Tuesday, January 1, 2013

Taking it all off in the kitchen

Stripper tomatoes
I was recently confronted with about 10 pounds of over ripe tomatoes.  Now there are only two things to do with that many tomatoes--make a huge vat of salsa, crank up a margarita machine, and have a party or make a batch of spaghetti sauce.  Because I married an introvert, I was compelled to choose the latter.

The sauce is a no brainer.  Same recipe that I gave you ages ago, but substitute fresh tomatoes for the canned.  (February 2011;  http://minivancook.blogspot.com/2011/02/good-irish-food.html)

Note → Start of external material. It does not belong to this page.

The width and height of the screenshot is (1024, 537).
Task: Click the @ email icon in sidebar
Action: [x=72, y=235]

Using fresh tomatoes, however, is definitely not as easy as opening up a can and dumping it into a pot.  Fresh tomatoes require that you remove the stem, seeds, any rotten spots,  and the skin.  The first three are easily taken care of with a good paring knife.  But there's a trick to taking off the skin.   If you don't know what you are doing, you'll be fumbling around making a mess of the situation like a teen-aged boy in the back seat of a car.  Do it right and you'll find that the skin will slide off that tomato like a dress falls off an eager woman.  The process finally and fully explains what is meant by the expression "she's one hot tomato."  Indeed, tomatoes aren't the only hussies of the kitchen.  Onions respond in much the same way.

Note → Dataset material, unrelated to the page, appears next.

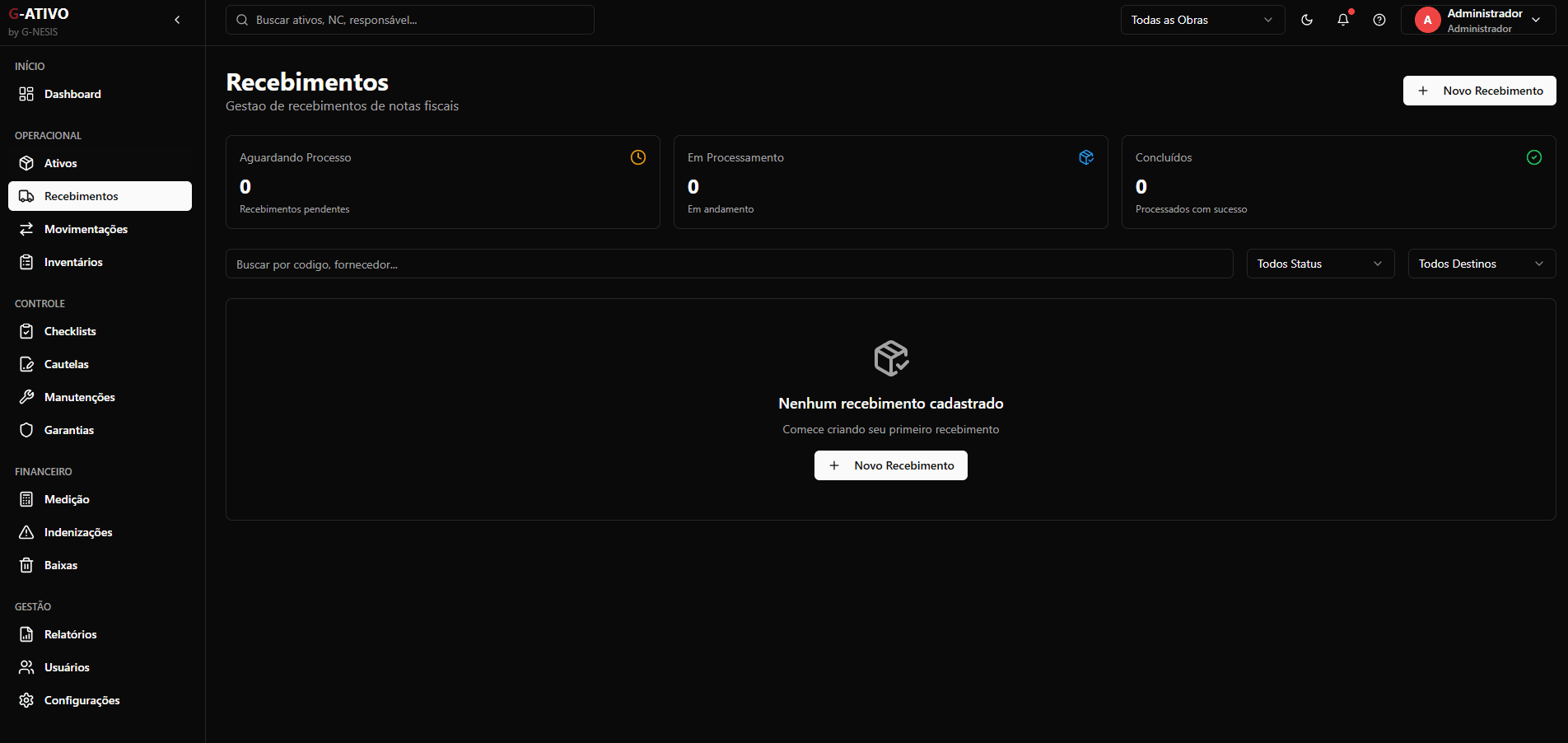
Task: Click the notifications bell icon
Action: [1343, 20]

The technique is simple.  Slice a shallow X through the skin of either the tomato or onion at the base, and then quickly submerge them in boiling water for 10 seconds.  Remove with a slotted spoon, and let them cool just long enough so that you won't burn yourself.  The skins will slip right off.
Onions Gone Wild

Photo by A. Gibbons

Garlic usually plays a little harder to get, so the best way to get it out of its sheath is to play a little rough.  Trim off both ends of the clove, and then smack it hard with the base of a heavy knife.  If you want it minced, go ahead and put your upper body into the maneuver.  Use less force if you need the clove intact.  Either way, that papery garlic casing will fall right off.  

And now that your produce is fully prepped, you can finally get down to business--cooking, that is.